TASK LIST:
[1] In the Leafs player grades, what is John Tavares's faceoff win percentage this year?
[2] Copy the Leafs player grades word for word from "Auston Matthews, C." to "what he’s given.".

===== GIVEN TEXT

Any grades we assign below to the Leafs as individuals are based solely on their results this year. With a handful of exceptions, you’d have to say most of them have met expectations any reasonable Toronto fan had for them coming into the season. (And for brevity’s sake, we’re not grading players who’ve appeared only in a handful of games for them.)
Auston Matthews, C. Grade: A+. Matthews missed the first three games of the Leafs’ season, yet he’s their top point producer thus far this year, with 20 goals and 33 points in 27 games. There’s a new level he’s approaching as the league’s best young sniper. $11.6 million a season is extremely well spent on the 24-year-old.
John Tavares, C. Grade: A+. The Leafs’ captain got fully healthy again for the start of this season, and it shows in his game, which is as consistently excellent as it has been since he broke into the league with the New York Islanders in 2009. And it’s the little areas of the game that reflect what an impact he has on it: for instance, Tavares’ 60.08 faceoff win percentage this year is far and away the best of his career, where he’s averaged 52.3 percent in that category. And he’s as low-maintenance as elite players get. Can’t ask much more of him than what he’s given.

==========
===== EXCERPTED RECORDS

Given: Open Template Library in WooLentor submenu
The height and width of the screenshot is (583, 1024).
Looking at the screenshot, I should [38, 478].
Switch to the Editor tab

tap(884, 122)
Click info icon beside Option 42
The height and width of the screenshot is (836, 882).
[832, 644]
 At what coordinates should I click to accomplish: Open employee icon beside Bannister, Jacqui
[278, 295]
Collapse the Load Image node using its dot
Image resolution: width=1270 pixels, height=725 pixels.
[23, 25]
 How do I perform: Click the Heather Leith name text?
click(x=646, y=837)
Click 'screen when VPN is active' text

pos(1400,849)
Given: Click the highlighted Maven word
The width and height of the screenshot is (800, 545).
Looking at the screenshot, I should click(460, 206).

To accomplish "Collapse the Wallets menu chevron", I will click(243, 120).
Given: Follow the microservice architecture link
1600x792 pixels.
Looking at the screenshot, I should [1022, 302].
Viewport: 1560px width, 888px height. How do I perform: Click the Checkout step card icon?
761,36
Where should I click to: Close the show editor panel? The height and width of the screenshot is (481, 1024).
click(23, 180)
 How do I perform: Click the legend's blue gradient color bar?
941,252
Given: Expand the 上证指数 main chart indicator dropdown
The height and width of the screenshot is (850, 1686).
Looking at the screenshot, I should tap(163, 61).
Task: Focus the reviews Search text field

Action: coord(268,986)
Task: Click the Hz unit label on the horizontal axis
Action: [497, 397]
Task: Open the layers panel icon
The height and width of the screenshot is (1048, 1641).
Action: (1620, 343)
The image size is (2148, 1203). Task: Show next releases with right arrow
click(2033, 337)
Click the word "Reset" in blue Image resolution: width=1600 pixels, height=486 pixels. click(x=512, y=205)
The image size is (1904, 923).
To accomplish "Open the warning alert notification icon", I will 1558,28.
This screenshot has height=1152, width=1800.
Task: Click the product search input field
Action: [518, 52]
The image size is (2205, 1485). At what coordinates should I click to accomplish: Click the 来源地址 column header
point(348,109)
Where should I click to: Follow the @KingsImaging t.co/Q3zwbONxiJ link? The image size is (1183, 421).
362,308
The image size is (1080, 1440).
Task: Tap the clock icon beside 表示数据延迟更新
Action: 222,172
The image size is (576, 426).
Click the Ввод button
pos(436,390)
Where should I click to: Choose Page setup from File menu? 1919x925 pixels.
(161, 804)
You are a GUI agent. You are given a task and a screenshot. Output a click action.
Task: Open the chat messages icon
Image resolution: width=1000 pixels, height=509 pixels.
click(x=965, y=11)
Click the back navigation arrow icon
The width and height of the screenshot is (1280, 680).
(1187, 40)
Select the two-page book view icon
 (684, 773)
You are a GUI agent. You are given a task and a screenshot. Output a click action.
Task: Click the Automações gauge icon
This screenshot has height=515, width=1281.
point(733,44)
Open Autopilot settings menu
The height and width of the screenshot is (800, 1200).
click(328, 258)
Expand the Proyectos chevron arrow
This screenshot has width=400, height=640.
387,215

==========

PER-TASK OUTPUTS:
[1] 60.08 percent

[2]
Auston Matthews, C. Grade: A+. Matthews missed the first three games of the Leafs’ season, yet he’s their top point producer thus far this year, with 20 goals and 33 points in 27 games. There’s a new level he’s approaching as the league’s best young sniper. $11.6 million a season is extremely well spent on the 24-year-old.
John Tavares, C. Grade: A+. The Leafs’ captain got fully healthy again for the start of this season, and it shows in his game, which is as consistently excellent as it has been since he broke into the league with the New York Islanders in 2009. And it’s the little areas of the game that reflect what an impact he has on it: for instance, Tavares’ 60.08 faceoff win percentage this year is far and away the best of his career, where he’s averaged 52.3 percent in that category. And he’s as low-maintenance as elite players get. Can’t ask much more of him than what he’s given.